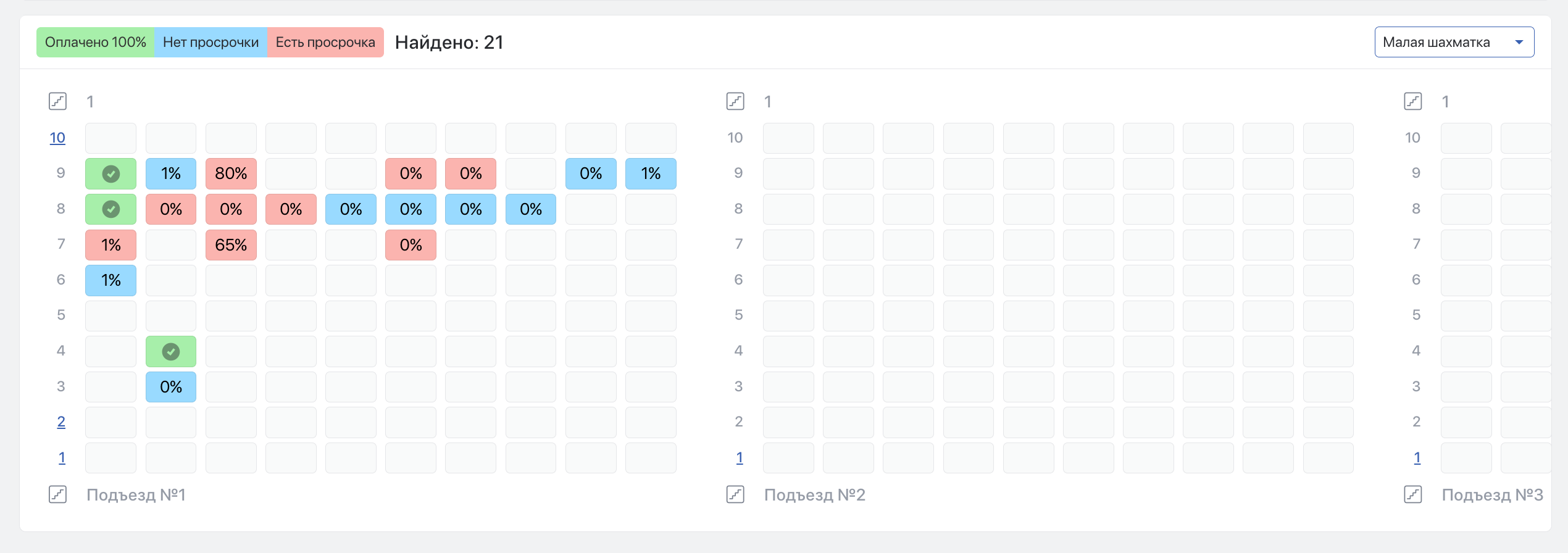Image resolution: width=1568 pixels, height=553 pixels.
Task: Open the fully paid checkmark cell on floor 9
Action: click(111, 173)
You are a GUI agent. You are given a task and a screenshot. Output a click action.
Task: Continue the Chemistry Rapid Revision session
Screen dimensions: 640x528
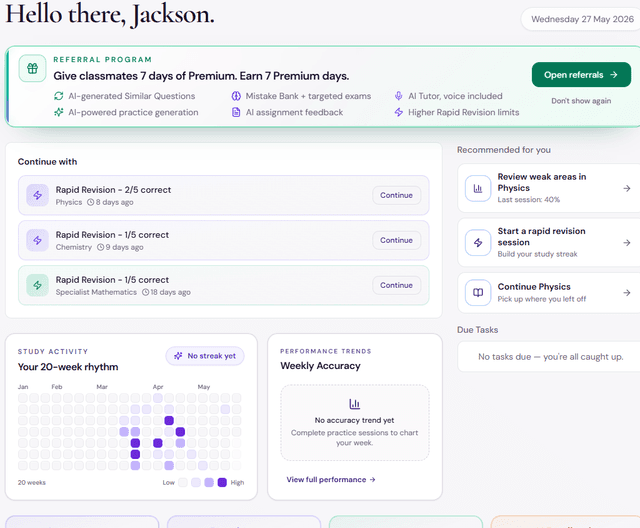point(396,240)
__________________________________________________
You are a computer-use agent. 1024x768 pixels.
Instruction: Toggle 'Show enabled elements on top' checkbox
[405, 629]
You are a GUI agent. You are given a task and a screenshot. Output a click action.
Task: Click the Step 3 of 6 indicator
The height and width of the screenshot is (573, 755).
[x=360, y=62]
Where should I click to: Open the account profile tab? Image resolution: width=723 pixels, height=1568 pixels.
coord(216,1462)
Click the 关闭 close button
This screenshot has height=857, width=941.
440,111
__________________________________________________
* _WHAT YOU WILL DO_:
Take the lines above from the one containing "Task: Click the Step 3 of 6 indicator" down to the one containing "Click the 关闭 close button", and transcribe them exactly, both ends included.

* _ANSWER_:
Task: Click the Step 3 of 6 indicator
The height and width of the screenshot is (573, 755).
[x=360, y=62]
Where should I click to: Open the account profile tab? Image resolution: width=723 pixels, height=1568 pixels.
coord(216,1462)
Click the 关闭 close button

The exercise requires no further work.